Passage shown ->
Proving that the Fourier transform of the identity is the Dirac delta using test functions.

Question

For every finite Schwartz function $f$ and every $t \in \mathbb{R}$, define the Dirac delta as

$$\int_{-\infty}^\infty dt f(t) \delta(t-t') := f(t').$$

How do I proof with this definition that $$\int_{-\infty}^\infty d\omega e^{i\omega(t-t')} =2\pi \delta(t-t'). $$ When I use complex analysis, this gives me zero for all $t, t'$ since there are no poles and the contour, which clearly is wrong.

I would like to know this way of a proof to understand what the following integral is in distribution sense: $$\int_{-\infty}^\infty d\omega e^{i\omega(t-t')} |\omega|^{a}, $$ with real $a > 0$.

Answer 1

Given $t'$ for each $A$ let $$g_A(t)=\int_{-A}^A e^{i\omega(t-t')}d\omega = 2 \frac{\sin(A(t-t'))}{t-t'}$$ Then $\lim_{A\to \infty} g_A$ converges to $2\pi \delta(.-t')$ in the sense of tempered distributions.

Stored data ->

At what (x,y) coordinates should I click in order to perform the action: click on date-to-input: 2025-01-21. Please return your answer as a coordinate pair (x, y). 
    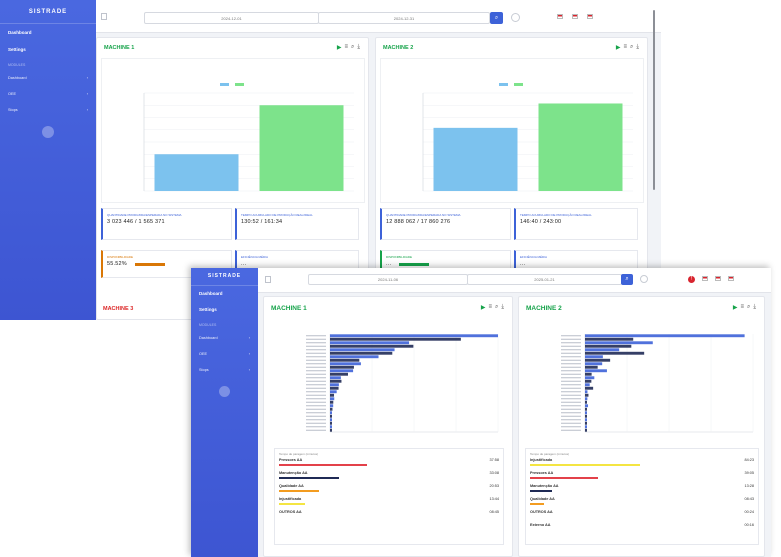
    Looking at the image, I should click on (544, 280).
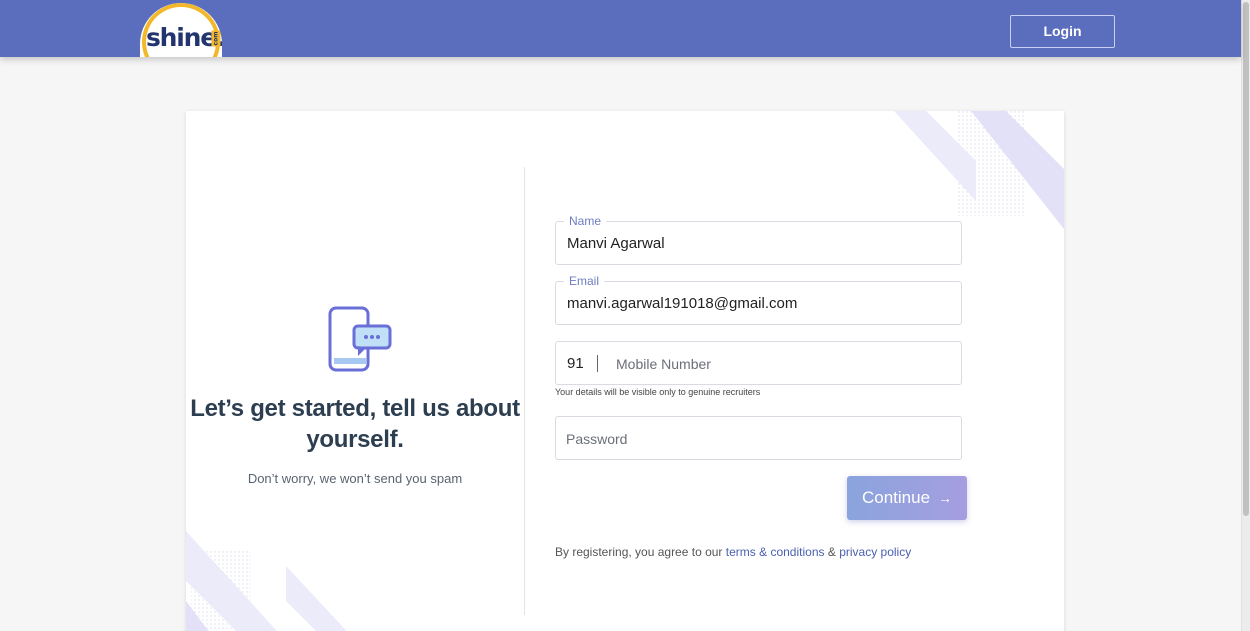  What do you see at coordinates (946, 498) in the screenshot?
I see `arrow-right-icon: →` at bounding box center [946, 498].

Work instructions ->
1. Say whether each statement agrees with the Dirac delta thread. Answer yes or no for each, and quote the deciding words of the thread.
(a) The question defines the Dirac delta using Schwartz functions.
(b) The asker's complex analysis approach gives 2π for all t and t'.
(c) In the integral with |ω|^a, the exponent a is required to be negative.
2. Resume the Dirac delta thread from the point where it stops, keeping to its subject and notation.

Answers by item number ->
1.
(a) Yes: "For every finite Schwartz function $f$ and every $t \in \mathbb{R}$, define the Dirac delta as"
(b) No: "this gives me zero for all $t, t'$"
(c) No: "with real $a > 0$."

2.
To see this let $$h(t)=\int_{-\infty}^t \frac{2\sin(u)}{u}du$$ For any $\phi \in S(\Bbb{R})$ $$\int_{-\infty}^\infty \phi(t) g_A(t)dt = -\int_{-\infty}^\infty \phi'(t+t') h(At)dt$$ $h(At)$ converges to $2\pi 1_{t >0}$ in $L^1_{loc}$ and uniformly away from $(-\epsilon,\epsilon)$ so $-\int_{-\infty}^\infty \phi'(t) h(At)dt$ converges to

$$-\int_{t'}^\infty 2\pi\phi'(t)= \phi(t')$$

Note that this is the proof of the Fourier inversion theorem at least for the Schwartz functions.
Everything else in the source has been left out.